When to roll your own JWT auth and when to reach for a managed provider like Clerk — with the trade-offs I weigh on every project.

April 22, 2026 2 min read

Auth is the part of an app you cannot afford to get subtly wrong. Here's how I decide between hand-rolled JWT and a managed provider.

The JWT approach

For full control and zero external dependencies, JWT access/refresh tokens with route guards are hard to beat.

middleware/auth.ts
import jwt from "jsonwebtoken";
 
export function requireAuth(req, res, next) {
  const token = req.headers.authorization?.split(" ")[1];
  if (!token) return res.status(401).json({ error: "Unauthorized" });
 
  try {
    req.user = jwt.verify(token, process.env.JWT_SECRET!);
    next();
  } catch {
    res.status(401).json({ error: "Invalid token" });
  }
}

The cost: you own refresh rotation, password resets, email verification, and session revocation.

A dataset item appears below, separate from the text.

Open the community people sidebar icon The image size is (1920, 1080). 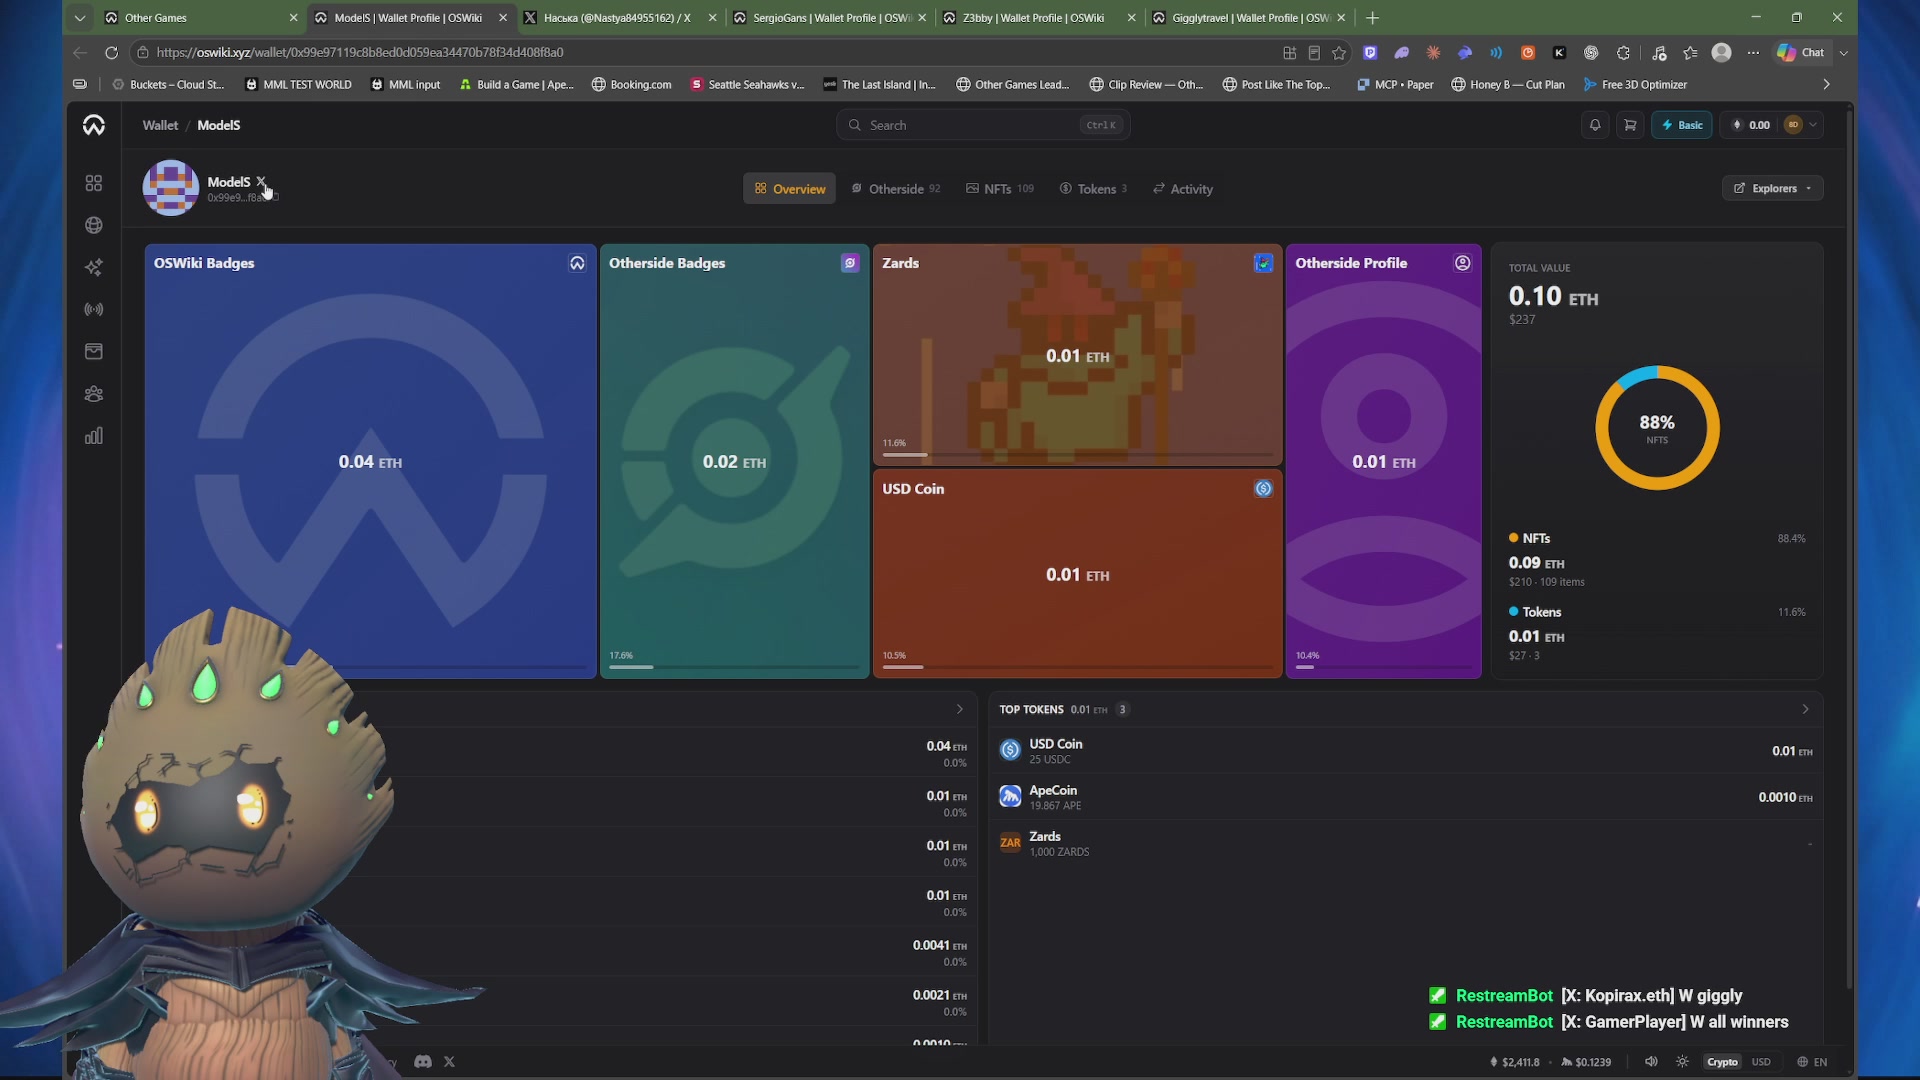(94, 394)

That's real surface area to secure.

When I reach for Clerk

For products that need social login, MFA, and a polished account UI yesterday, a managed provider removes weeks of work and an entire class of security bugs.

ConcernHand-rolled JWTManaged (Clerk)
ControlTotalConstrained
Time to shipSlowFast
Security scopeYoursTheirs

My rule of thumb

If auth is the product (a security tool, a custom SSO), own it. If auth is table stakes, use a provider and spend your time on the thing that's actually differentiated.